An orphan cannot manage his property; so, his property is managed by his guardian. His personal affairs are managed by one of his relatives. The guardian cannot spend his money on things that are certain to be lost.  

When an orphan reaches the age of puberty, his property is delivered to him. If it is seen that the orphan lacks the ability to manage his property when he reaches the age of puberty, his property is not delivered to him until he becomes 25 years old. After that age, he manages his property himself.

To eat up the property of orphans

According to Islam, it is definitely haramto eat up the property of orphans and it is one of the major sins.  There are several verses and hadiths expressing it clearly.
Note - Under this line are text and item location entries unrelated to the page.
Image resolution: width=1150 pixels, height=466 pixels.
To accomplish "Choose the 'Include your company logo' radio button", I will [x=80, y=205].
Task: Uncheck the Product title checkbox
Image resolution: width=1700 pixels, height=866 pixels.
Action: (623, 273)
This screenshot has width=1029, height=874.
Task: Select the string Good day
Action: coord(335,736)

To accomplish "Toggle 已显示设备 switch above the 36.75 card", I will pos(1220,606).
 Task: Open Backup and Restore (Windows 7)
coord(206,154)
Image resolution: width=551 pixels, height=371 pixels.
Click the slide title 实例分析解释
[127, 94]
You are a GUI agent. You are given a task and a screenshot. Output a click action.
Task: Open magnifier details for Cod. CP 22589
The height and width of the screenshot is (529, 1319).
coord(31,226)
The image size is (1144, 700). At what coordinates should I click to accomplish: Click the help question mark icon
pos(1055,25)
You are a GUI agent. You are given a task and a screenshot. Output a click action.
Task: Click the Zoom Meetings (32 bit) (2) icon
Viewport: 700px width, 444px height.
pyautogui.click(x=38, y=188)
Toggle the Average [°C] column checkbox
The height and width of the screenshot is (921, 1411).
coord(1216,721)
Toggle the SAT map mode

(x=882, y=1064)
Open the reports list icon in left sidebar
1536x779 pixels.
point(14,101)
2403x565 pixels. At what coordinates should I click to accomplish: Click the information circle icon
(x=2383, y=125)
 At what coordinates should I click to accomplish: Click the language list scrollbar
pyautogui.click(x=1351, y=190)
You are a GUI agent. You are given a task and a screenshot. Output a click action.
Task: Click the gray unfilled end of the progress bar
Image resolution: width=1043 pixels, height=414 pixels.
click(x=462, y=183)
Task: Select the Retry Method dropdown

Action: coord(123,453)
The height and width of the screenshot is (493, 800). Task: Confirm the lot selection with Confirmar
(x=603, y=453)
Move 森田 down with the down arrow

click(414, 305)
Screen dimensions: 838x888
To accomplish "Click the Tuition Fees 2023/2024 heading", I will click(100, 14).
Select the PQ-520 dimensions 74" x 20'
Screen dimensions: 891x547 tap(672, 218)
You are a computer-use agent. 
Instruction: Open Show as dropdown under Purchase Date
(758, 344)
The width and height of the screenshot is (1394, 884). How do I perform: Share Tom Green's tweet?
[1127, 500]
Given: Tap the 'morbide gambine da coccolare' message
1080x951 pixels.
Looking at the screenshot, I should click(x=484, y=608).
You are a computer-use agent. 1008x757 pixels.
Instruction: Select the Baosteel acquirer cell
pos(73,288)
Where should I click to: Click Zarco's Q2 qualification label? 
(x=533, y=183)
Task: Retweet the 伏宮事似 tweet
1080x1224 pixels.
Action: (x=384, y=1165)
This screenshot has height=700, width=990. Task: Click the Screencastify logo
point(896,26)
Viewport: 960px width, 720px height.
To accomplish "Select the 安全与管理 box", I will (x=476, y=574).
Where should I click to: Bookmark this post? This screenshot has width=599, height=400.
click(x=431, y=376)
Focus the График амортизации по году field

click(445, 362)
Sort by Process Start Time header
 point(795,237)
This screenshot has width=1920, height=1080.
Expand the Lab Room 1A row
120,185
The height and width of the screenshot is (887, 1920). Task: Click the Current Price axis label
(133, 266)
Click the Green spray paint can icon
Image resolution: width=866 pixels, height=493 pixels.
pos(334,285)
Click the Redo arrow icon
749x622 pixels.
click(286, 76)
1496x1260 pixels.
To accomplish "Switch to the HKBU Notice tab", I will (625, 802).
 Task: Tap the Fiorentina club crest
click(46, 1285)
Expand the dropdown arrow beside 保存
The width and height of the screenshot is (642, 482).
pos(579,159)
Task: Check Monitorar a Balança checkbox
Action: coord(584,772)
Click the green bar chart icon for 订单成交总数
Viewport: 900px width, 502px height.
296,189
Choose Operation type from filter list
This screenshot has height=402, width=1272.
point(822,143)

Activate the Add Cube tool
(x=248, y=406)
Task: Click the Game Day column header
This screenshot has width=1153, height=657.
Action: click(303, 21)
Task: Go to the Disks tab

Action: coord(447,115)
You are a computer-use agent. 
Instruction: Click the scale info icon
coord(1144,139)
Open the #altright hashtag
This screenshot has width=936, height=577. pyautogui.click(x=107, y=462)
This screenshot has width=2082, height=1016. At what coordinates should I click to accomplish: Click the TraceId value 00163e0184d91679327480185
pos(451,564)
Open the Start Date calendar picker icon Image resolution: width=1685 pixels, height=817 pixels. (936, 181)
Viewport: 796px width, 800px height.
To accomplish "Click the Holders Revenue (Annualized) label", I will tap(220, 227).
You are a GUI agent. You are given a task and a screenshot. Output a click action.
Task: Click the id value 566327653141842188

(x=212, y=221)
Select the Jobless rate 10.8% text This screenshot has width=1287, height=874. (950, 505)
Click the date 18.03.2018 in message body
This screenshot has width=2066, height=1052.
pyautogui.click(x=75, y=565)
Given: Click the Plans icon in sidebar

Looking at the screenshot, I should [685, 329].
Allah Almighty states the following in the Quran:

"Those who unjustly eat up the property of orphans, eat up a Fire into their own bodies: they will soon be enduring a blazing Fire." (an-Nisa, 4/10)

"And come not nigh to the orphan's property, except to improve it, until he attain the age of full strength; give measure and weight with (full) justice." (al-An'am, 6/152)

The Prophet (pbuh) states the following in a hadith:

"Avoid seven sins that destroy individuals and nations." The Companions asked,

"O Messenger of Allah! What are they?" The Prophet said,

"Associating partners with Allah, killing a person that Allah disallows killing - except the ones that are killed for good reason - , usury, eating up the property of orphans, escaping from the war while fighting the enemy, accusing a married and innocent woman of adultery." (see. Riyadu's-Salihin Trnsl. III/184)

That is eating up the property of orphans is one of the sins that destroy individuals and society. When one thinks reasonably, he will see clearly that it is very bad to eat up the property of orphans. It is stated by verses and hadiths that those who eat up the property of a small child whose parents died, who was left alone at a very young age needing help, who cannot manage the property he inherited and who is hopeless will be sad in this world and punished severely in the hereafter. 

Let alone eating up the property of orphans, the religion of Islam orders people to protect orphans and their property. Allah states the following regarding the issue:

"Therefore treat not the orphan with harshness; Nor repulse the petitioner (Unheard)."(ad-Duha, 93/9-10)

The Prophet (pbuh) states the following about those who protect orphans and who undertake the management of their property:

"I and a person who undertakes the management of an orphan's property will be like this in the hereafter."

Then, he showed his index finger and middle finger in the shape of V." (Riyadu's-Salihin Trnsl. I/308)

Eating up the property of orphans is an evil deed; on the other hand, protecting orphans is such a good and charitable deed. Therefore, it is a religious and humane duty to look after and protect the orphans around and to manage their property until they become old enough to manage their own property.